Started the bot to analyze Swahili Wikipedia:
tools.dexbot@tools-bastion-03:~/pywikibot-core$ jsub -once -N sw_bwds -mem 7g -l release=trusty /data/project/dexbot/pywikibot-core/p3_2/bin/python /data/project/dexbot/pywikibot-core/pwb.py /data/project/dexbot/pywikibot-core/scripts/dump_based_detection_beta.py /public/dumps/public/swwiki/20170301/swwiki-20170301-pages-meta-history.xml.bz2 Your job 3887264 ("sw_bwds") has been submitted
It will be in https://meta.wikimedia.org/wiki/Research:Revision_scoring_as_a_service/Word_lists/sw in several hours to review.
Looks like this is ready for your attention @Baba_Tabita. See https://meta.wikimedia.org/wiki/Objective_Revision_Evaluation_Service/BWDS_review for instructions on what we need you to do.

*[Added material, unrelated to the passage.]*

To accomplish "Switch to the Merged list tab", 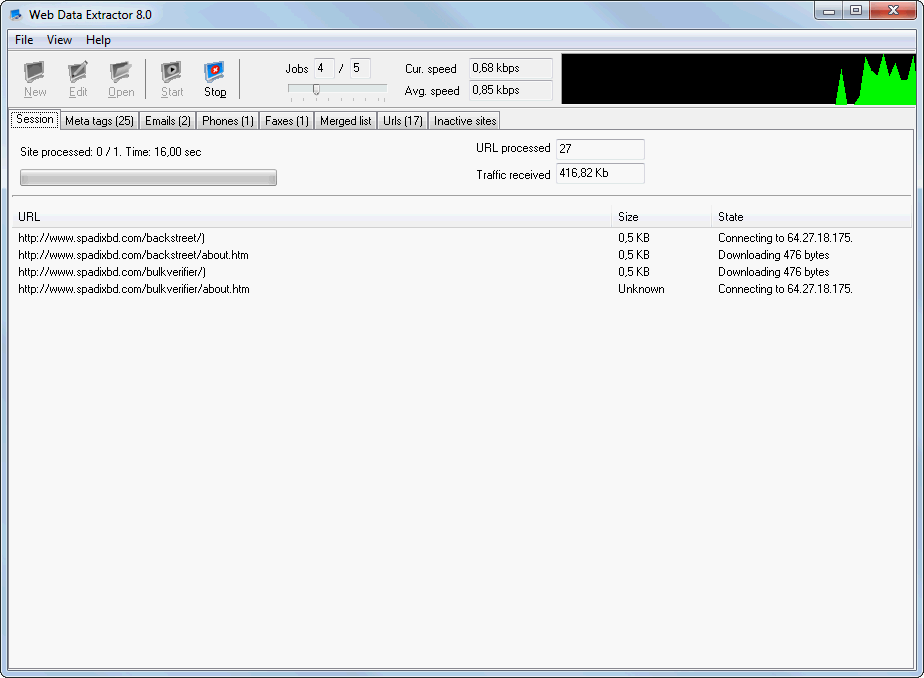I will coord(344,120).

Update (based on email exchange with Halfak in May 2017):
I had a look at the BWDS list, and almost 100% of the words in it are English, instead of Swahili. Those handful of Swahili words in it are not bad words (but just happen to occur in text that was reverted). Sorry!
Thanks for posting here. It looks like swahili uses latin chars so we won't be able to use a unicode char range to limit the search. Maybe we can limit the results using an English Dictionary.

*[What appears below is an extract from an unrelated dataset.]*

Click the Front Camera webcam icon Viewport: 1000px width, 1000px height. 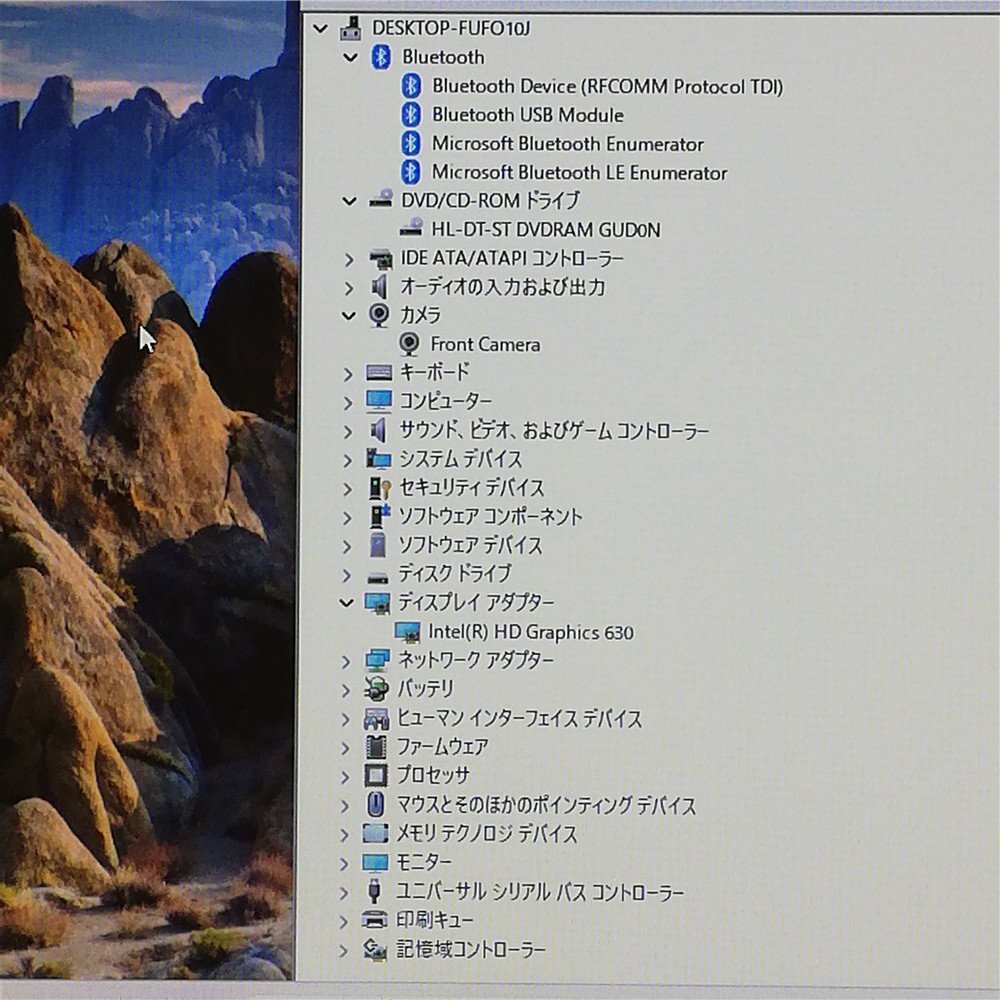pyautogui.click(x=409, y=344)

Either way, it seems there's a lot of signal in just matching english words. We should include english dict word counts in the models we build.
@Baba_Tabita, do you think you could help us by generating a curated list of bad words (curses, slurs, etc.) and informal terms ("haha", "lol", "stupid", etc.)? There are often lists in Wikipedia article. It seems like http://www.youswear.com/index.asp?language=Swahili, http://www.youswear.com/index.asp?language=Kiswahili would get you started on curses. Note that it is helpful if you can modify the words in ways that are commonly used to circumvent swear filters. E.g. "shit" == "sh1t" == "shiiit"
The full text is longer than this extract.